Al fin ocurría algo interesante. ¡Era tan divertido! Al principio, la gente tenía ganas de hablar todo el tiempo, de crear, de escribir, de sonreír, de pensar en cómo iban a cambiar sus vidas a partir de ahora. El planeta respiró y los animales salieron sin miedo, los mares estaban limpios y no había atascos. 

Sin embargo, todo fue cambiando con el paso del tiempo. Las personas se volvieron hurañas, empezaron a quejarse, hablaban de dictaduras y de libertad. Gumersindo tuvo la impresión de que la ignorancia iba creciendo a su alrededor a la velocidad del rayo. 

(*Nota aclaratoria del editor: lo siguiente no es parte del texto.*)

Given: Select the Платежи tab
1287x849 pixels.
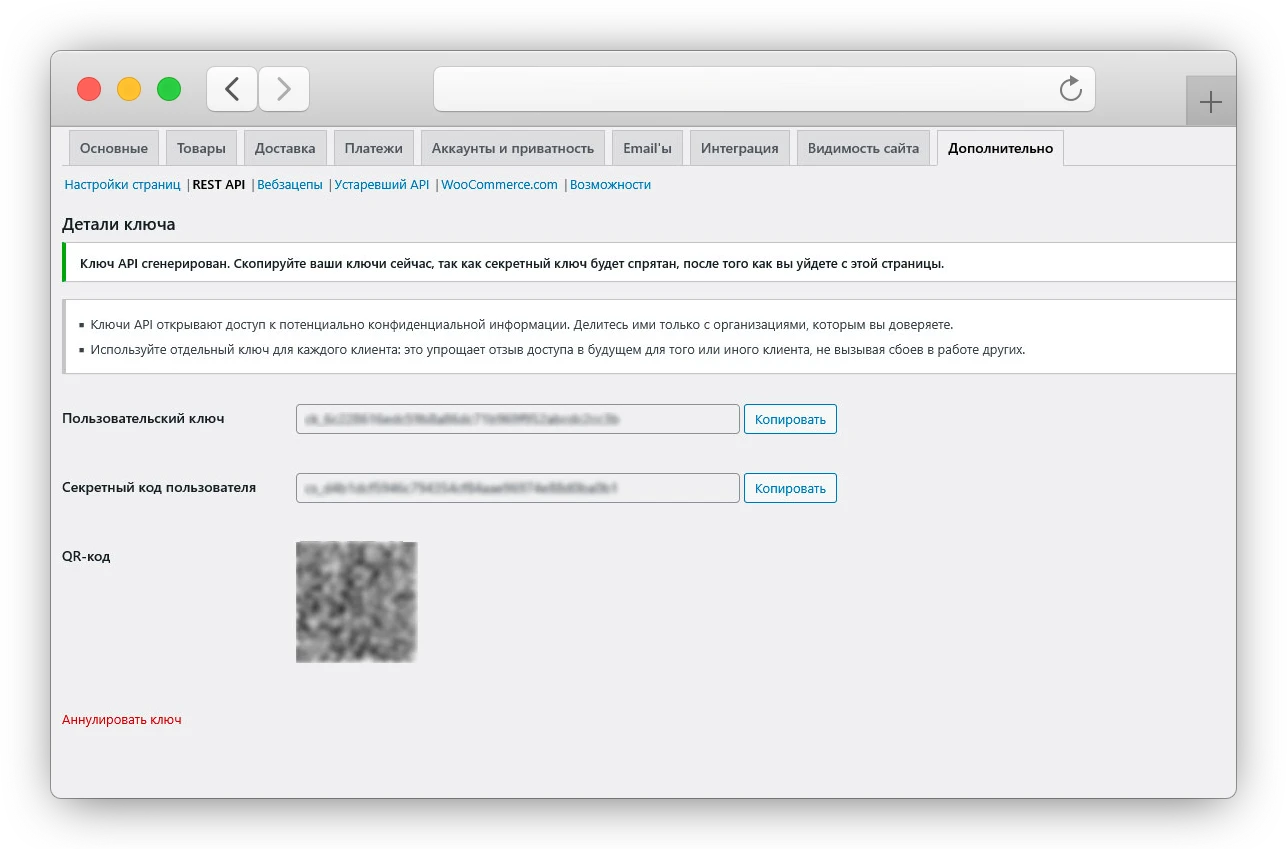Looking at the screenshot, I should 373,148.
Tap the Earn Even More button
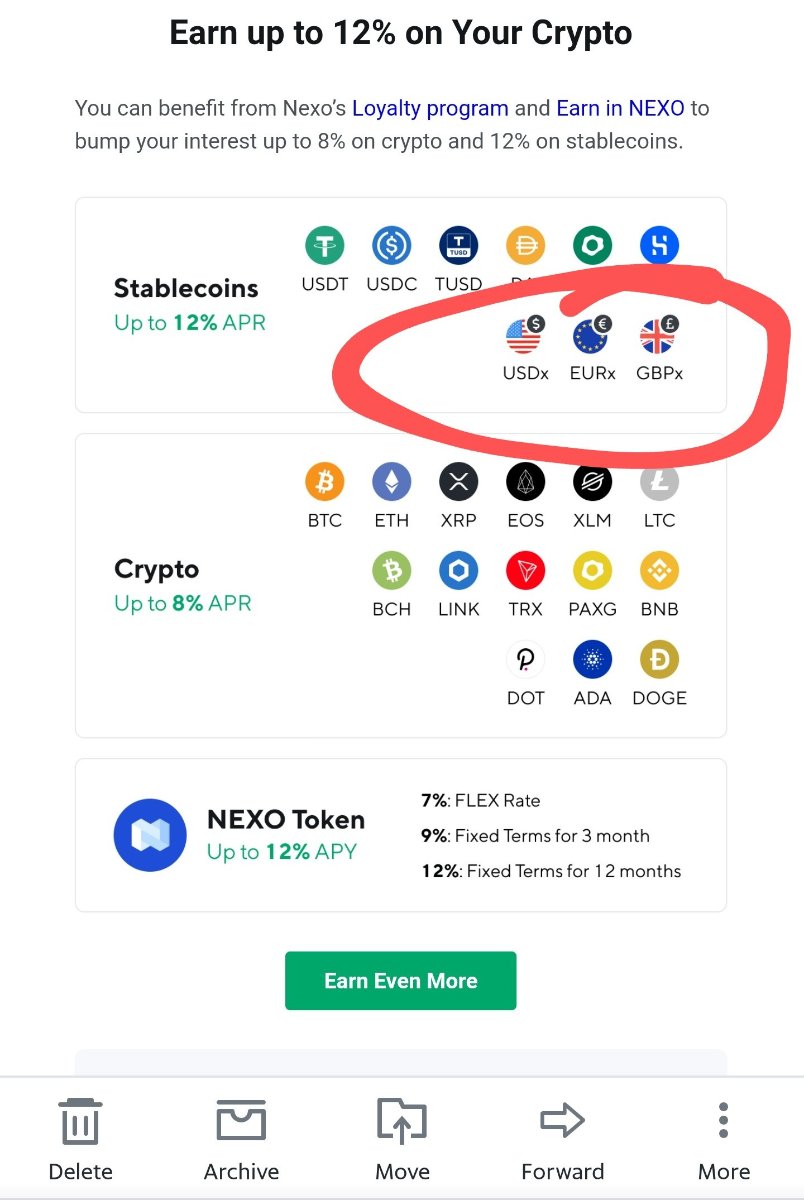 [x=400, y=980]
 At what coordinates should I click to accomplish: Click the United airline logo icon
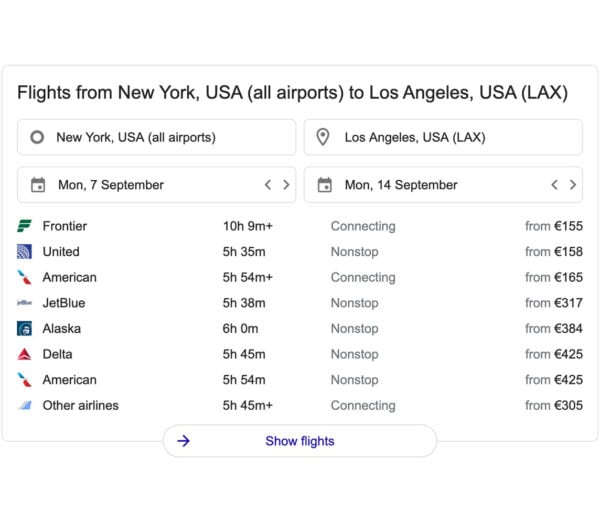coord(25,252)
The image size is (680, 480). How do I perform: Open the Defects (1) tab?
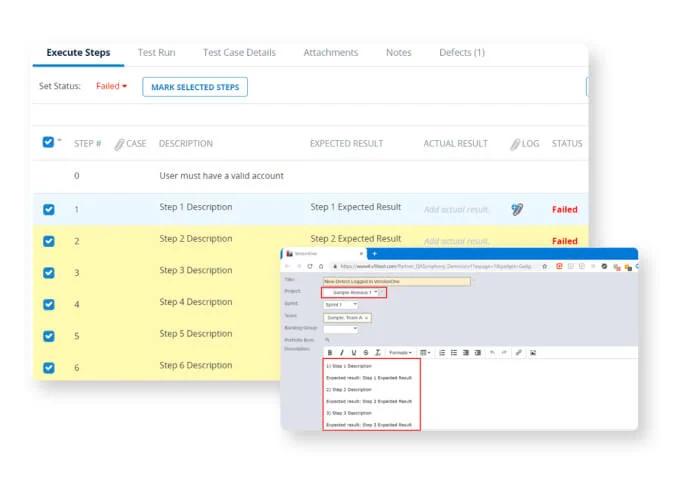[461, 53]
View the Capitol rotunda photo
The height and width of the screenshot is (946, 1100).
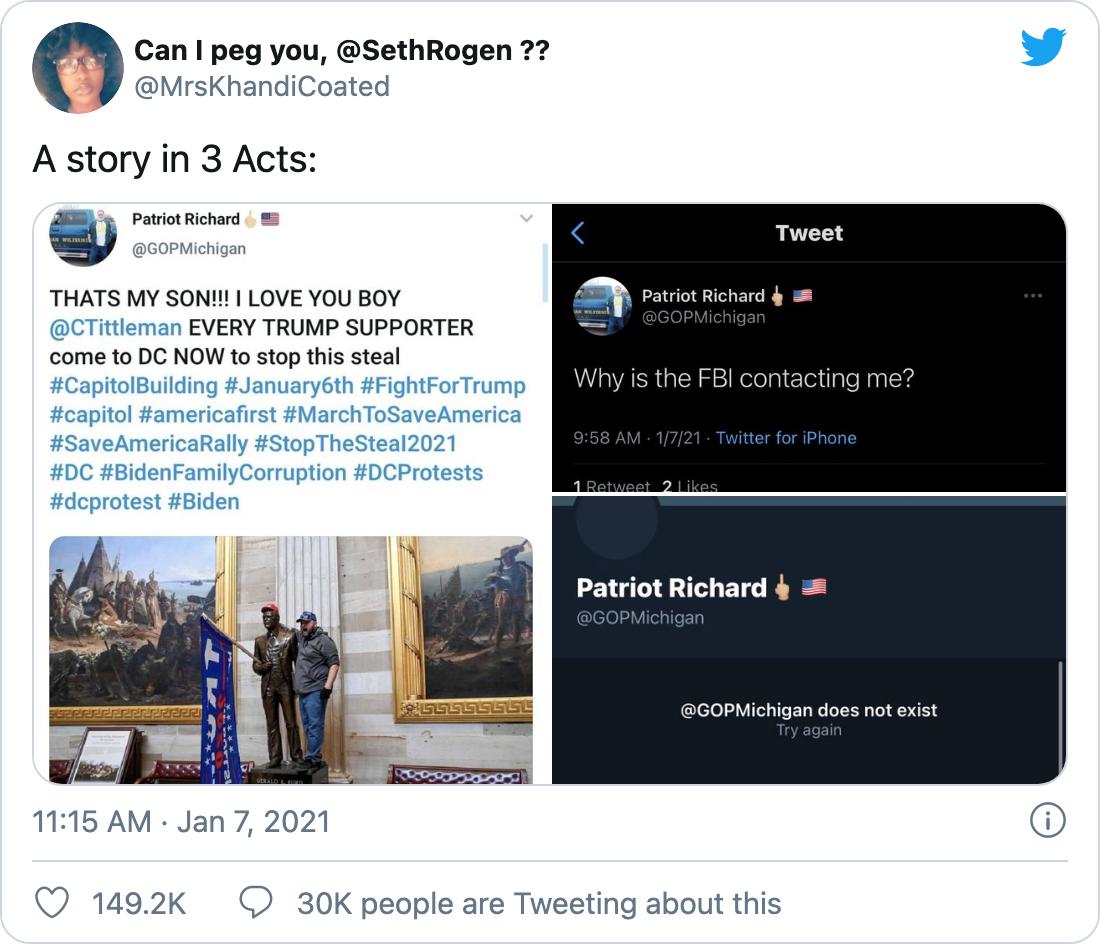pos(290,660)
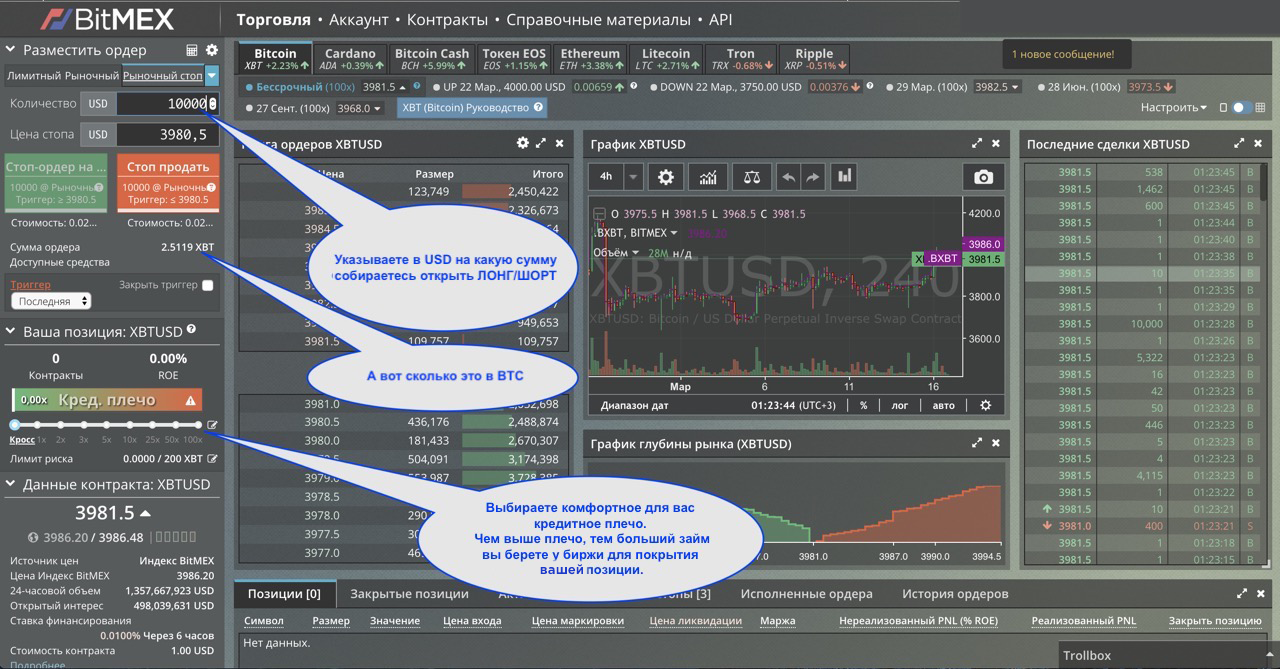Edit the risk limit pencil icon

click(x=212, y=425)
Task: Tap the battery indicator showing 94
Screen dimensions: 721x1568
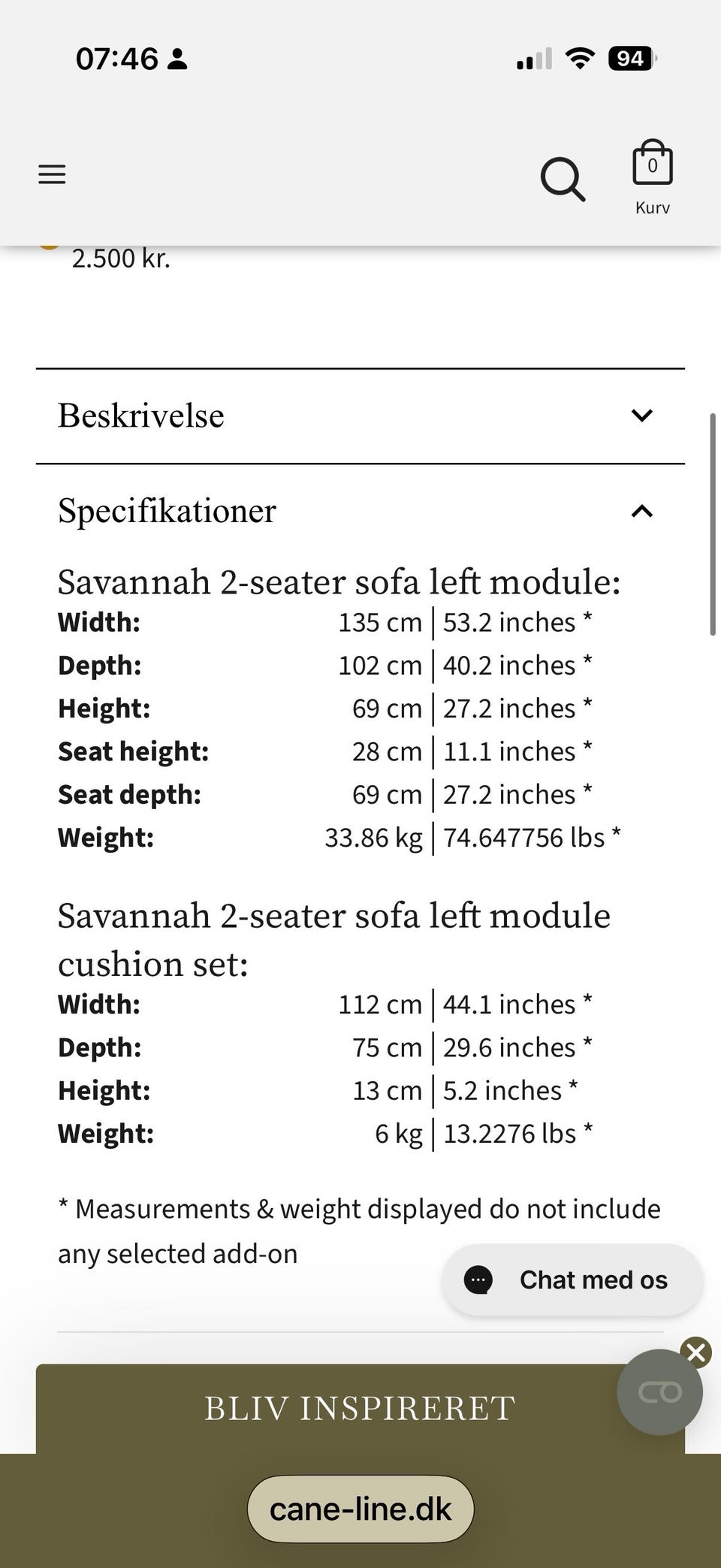Action: pyautogui.click(x=631, y=58)
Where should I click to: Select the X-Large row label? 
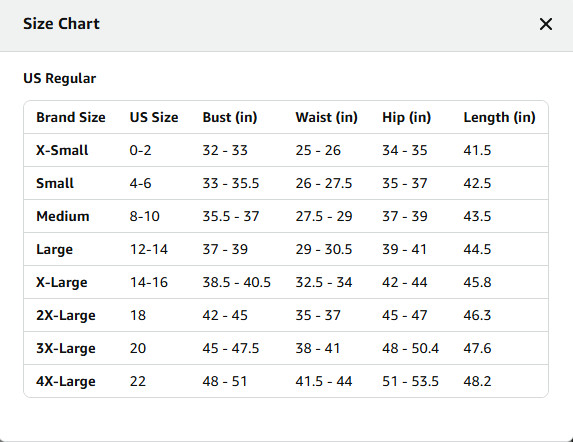pyautogui.click(x=62, y=282)
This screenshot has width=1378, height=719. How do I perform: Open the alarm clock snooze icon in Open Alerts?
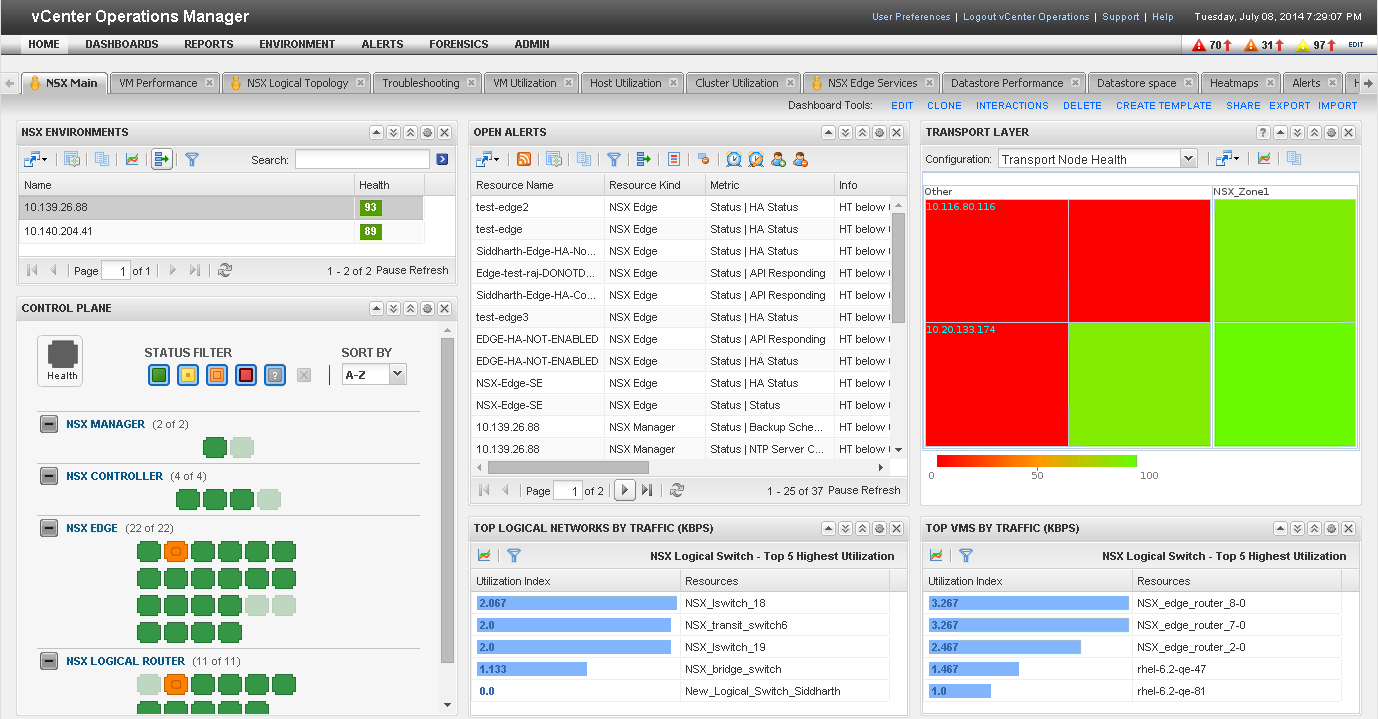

Cuando toda su familia se contagió, sonrió para sí. Él también lo tenía, pero se encontraba mejor que los demás, así que era el encargado de hacer la compra y pasear al perro. Total, nadie reparaba en ese muchacho regordete con cara de pánfilo.

Vio entonces otra película en la que había que pulsar un botón para resetear a la humanidad, y se le antojó la solución perfecta. Sus quince años no le habían proporcionado la experiencia de la vida de la que tanto hablaban los demás, pero tenía la suficiente para darse cuenta de que la gente de este mundo no valía la pena. 

Y pensaba en ese botón mágico, ensimismado, cada vez que tocaba las puertas del barrio sin guantes y tosía en las cestas de la compra. «Ojalá ese supuesto Dios le dé al botón, nos ahorraría todo este bochorno». Entornó los ojos y sonrió de lado.


Panel de metal con un botón y, sobre éste, la inscripción «Press to reset».